Alat inovatif ini menggunakan teknologi fuzzy logic untuk mengidentifikasi kondisi cairan tubuh pengguna. Hasil analisis kemudian langsung ditampilkan di layar LCD, lengkap dengan saran jumlah konsumsi air yang dianjurkan.
Menurut Darwis, gagasan ini berangkat dari kebiasaan banyak orang yang mengabaikan panduan warna urine di toilet umum. “Padahal warna urine bisa jadi alarm dini kondisi kesehatan kita. Dengan alat ini, informasi disajikan otomatis tanpa perlu repot membandingkan,” ujarnya.
Dwi Taufik Hidayat, S.Kom., M.Kom., selaku dosen pembimbing, menilai inovasi ini sebagai langkah maju dalam pemanfaatan teknologi sederhana untuk kesehatan. “Banyak orang tidak menyadari tanda-tanda dehidrasi. Teknologi ini menjadi pengingat praktis sekaligus preventif,” ungkapnya.

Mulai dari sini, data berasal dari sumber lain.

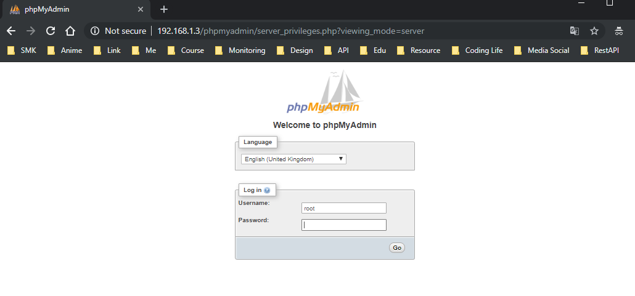
Task: Bookmark this page with the star icon
Action: tap(594, 31)
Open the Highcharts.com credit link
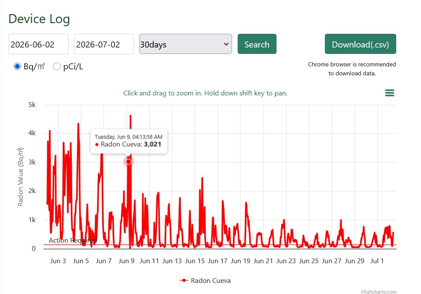Viewport: 421px width, 294px height. (x=379, y=291)
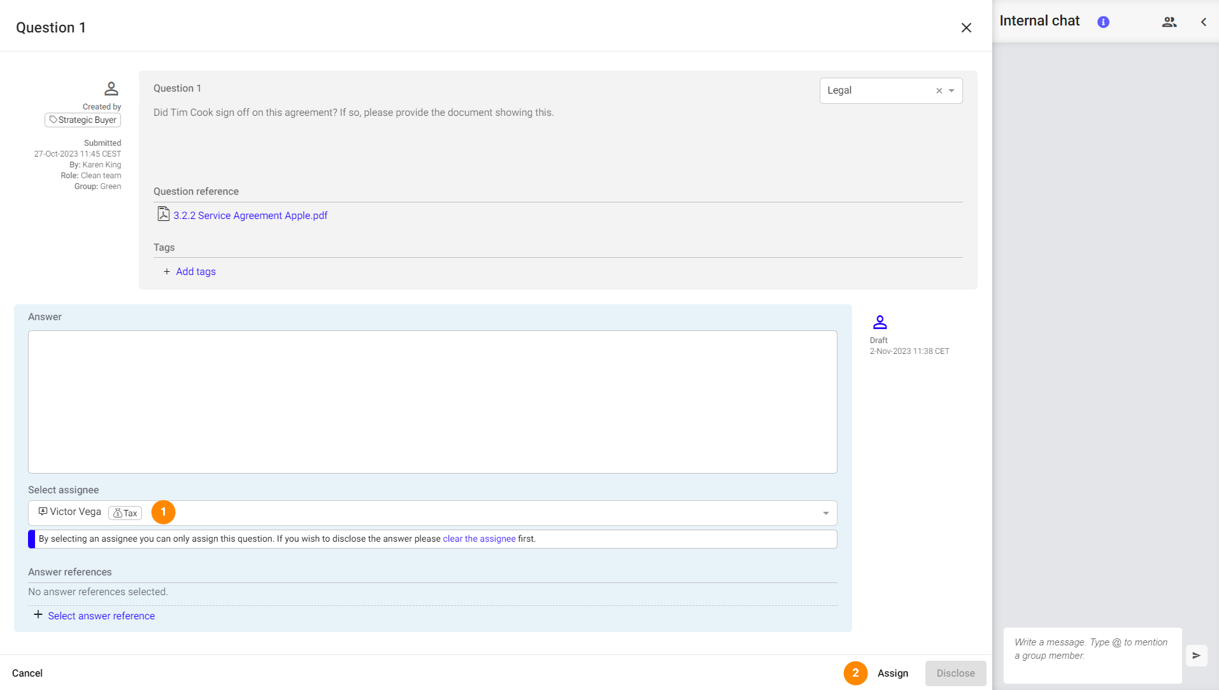Click the Internal chat info icon

(x=1103, y=22)
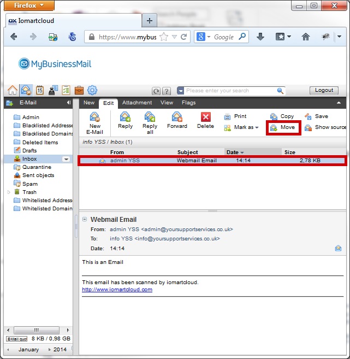Open the Tasks module icon
Image resolution: width=350 pixels, height=359 pixels.
(66, 90)
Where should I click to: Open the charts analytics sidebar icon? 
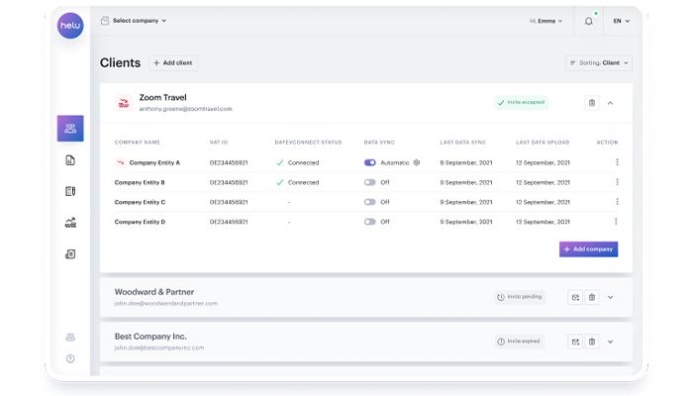pyautogui.click(x=70, y=223)
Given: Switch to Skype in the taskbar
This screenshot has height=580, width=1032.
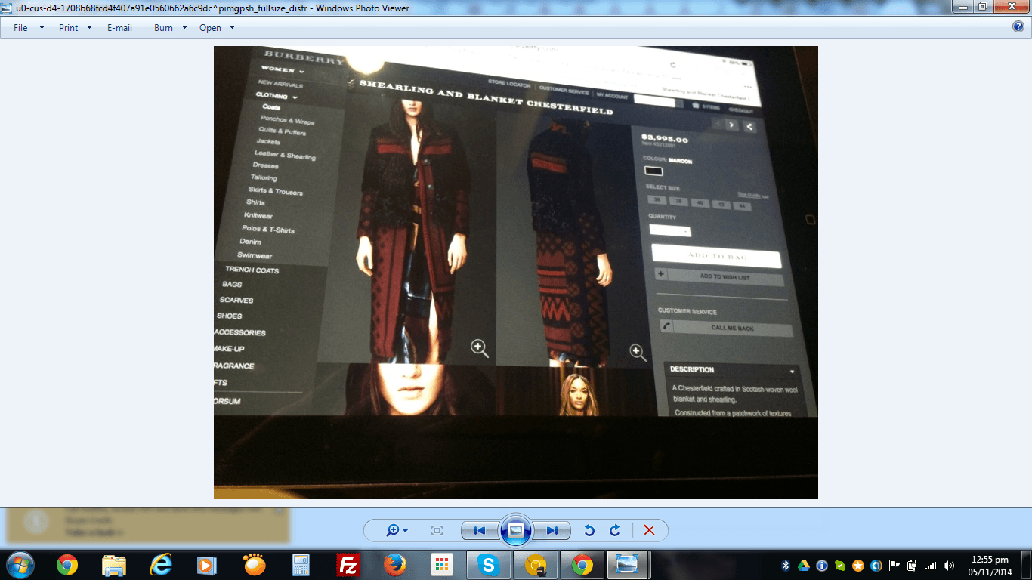Looking at the screenshot, I should coord(489,565).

Ketua Prodi Teknik Elektro UWIKA, Erwin Dhaniswara, S.Si., M.Kom., juga memberi apresiasi. “Mahasiswa kami tidak hanya belajar teori, tapi juga mampu menciptakan solusi nyata bagi masyarakat. Inovasi ini membuktikan teknologi bisa membawa perubahan besar meski bentuknya sederhana,” tuturnya.
Dengan hadirnya toilet pintar ini, diharapkan masyarakat—khususnya pengguna urinoir—lebih peduli menjaga kebutuhan cairan tubuh. Inovasi ini menandai kontribusi nyata kampus dalam meningkatkan kualitas hidup masyarakat melalui teknologi yang mudah diakses.